### [REQUIREMENT]
Repeat word for word every line in the rows below, starting with the line that contains "At what coordinates" and going on through the end of the rows. Leave the pictures out of your answer.

Rows pointing to spots on pages and screenshots
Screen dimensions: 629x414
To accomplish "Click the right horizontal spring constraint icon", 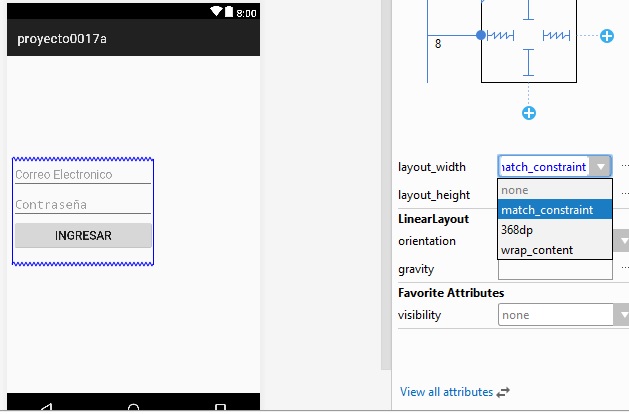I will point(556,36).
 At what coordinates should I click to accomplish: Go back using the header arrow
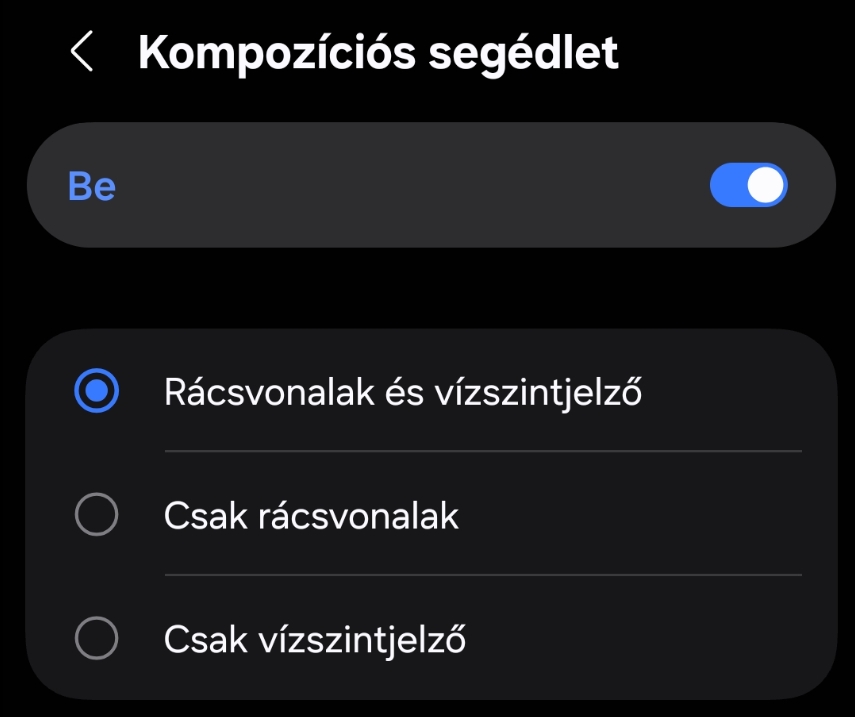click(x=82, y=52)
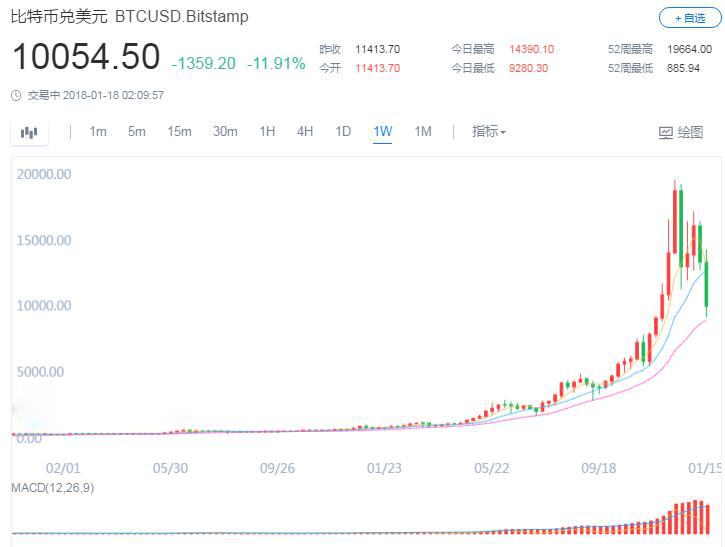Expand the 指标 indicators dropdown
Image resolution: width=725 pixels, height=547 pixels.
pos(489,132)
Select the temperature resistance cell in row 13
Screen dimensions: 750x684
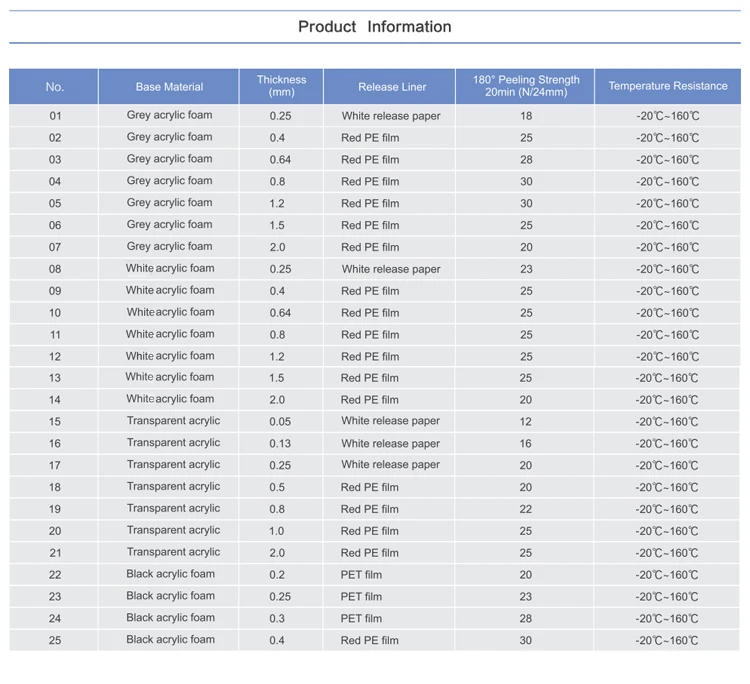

### [TASK RESULT]
 At what coordinates should I click to accomplish: Go back using the header arrow
click(x=82, y=52)
Expand the 指标 indicators dropdown
Image resolution: width=725 pixels, height=547 pixels.
pos(489,132)
Select the temperature resistance cell in row 13
Screen dimensions: 750x684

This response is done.